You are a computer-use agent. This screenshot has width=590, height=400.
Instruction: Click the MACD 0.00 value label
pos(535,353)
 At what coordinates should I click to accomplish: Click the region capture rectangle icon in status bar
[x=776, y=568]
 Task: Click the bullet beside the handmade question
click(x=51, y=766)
______
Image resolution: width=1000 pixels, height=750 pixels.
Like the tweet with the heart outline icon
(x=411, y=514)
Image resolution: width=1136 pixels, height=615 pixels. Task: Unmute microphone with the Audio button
______
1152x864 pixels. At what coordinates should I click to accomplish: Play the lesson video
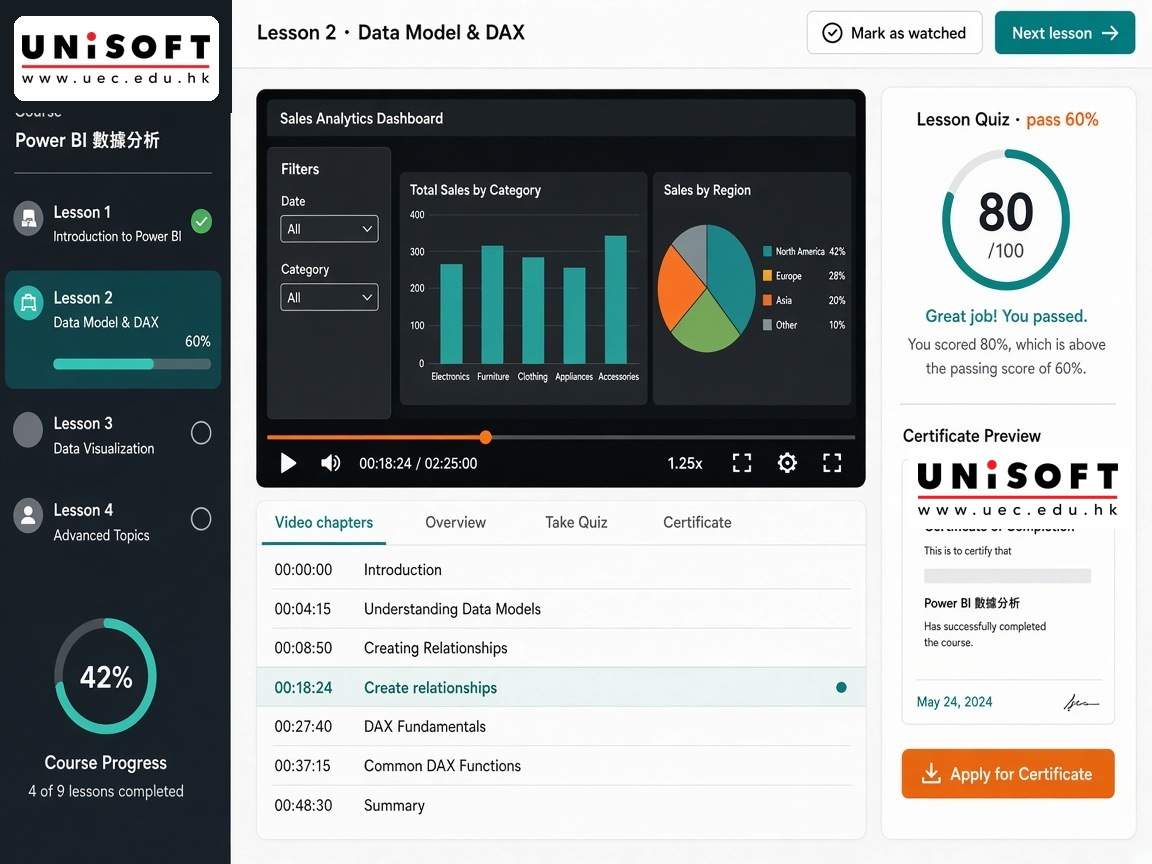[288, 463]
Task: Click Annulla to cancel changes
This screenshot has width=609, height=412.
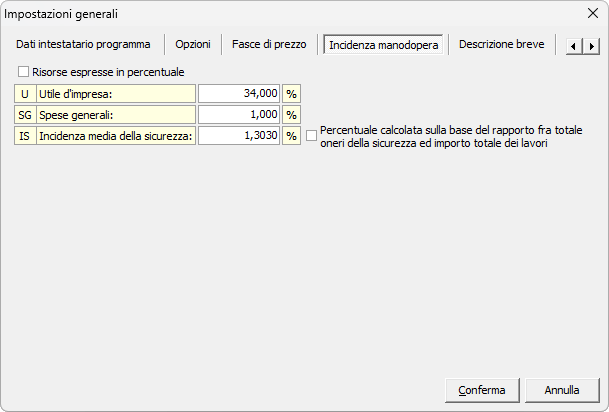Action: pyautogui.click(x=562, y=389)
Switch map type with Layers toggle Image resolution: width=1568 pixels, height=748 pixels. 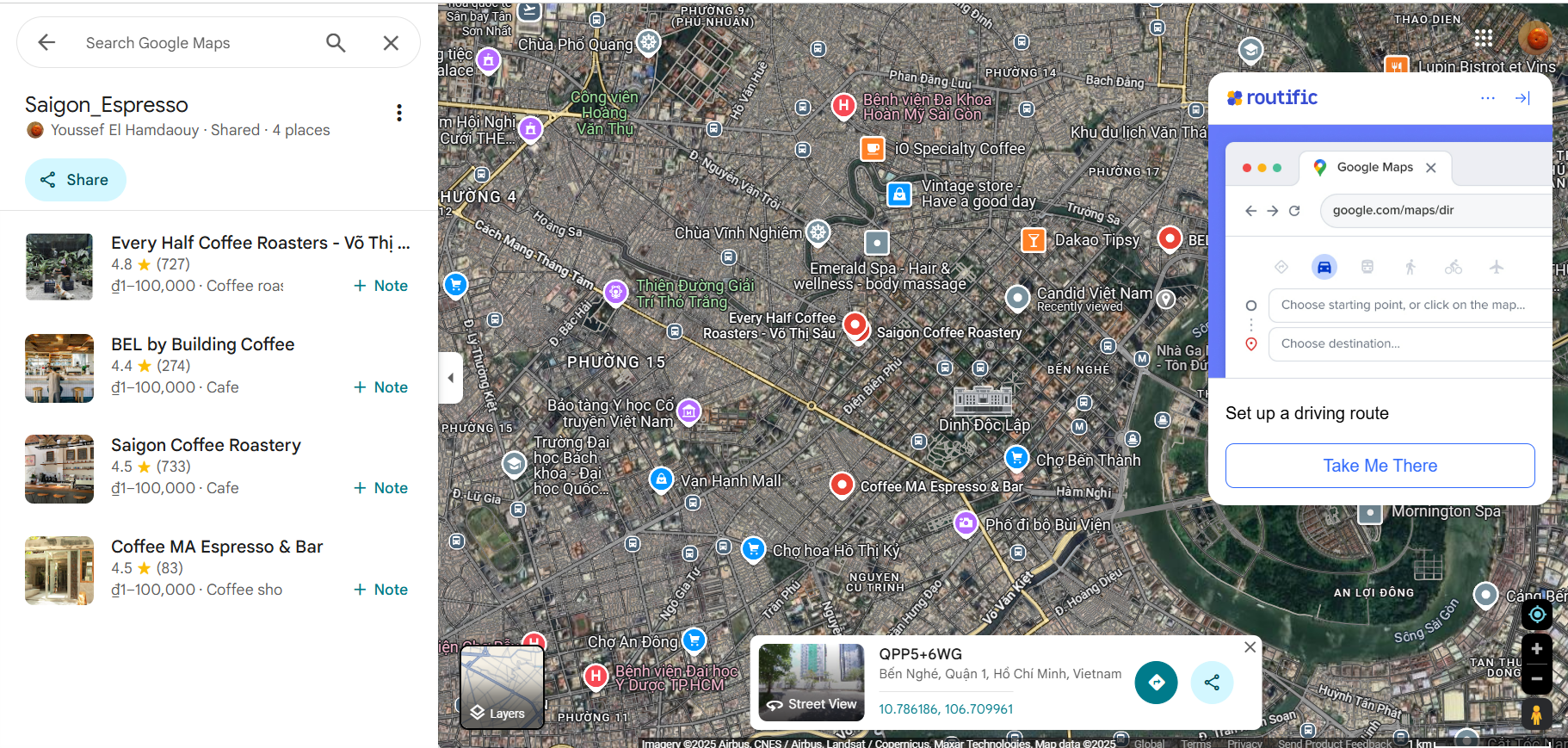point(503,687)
______
Reprint exactly the lines above that start at the one with "Image resolution: width=1000" and end at the one with "Image resolution: width=1136", keeping both and adding none.

- _RESPONSE_
Image resolution: width=1000 pixels, height=750 pixels.
Like the tweet with the heart outline icon
(x=411, y=514)
Image resolution: width=1136 pixels, height=615 pixels. Task: Unmute microphone with the Audio button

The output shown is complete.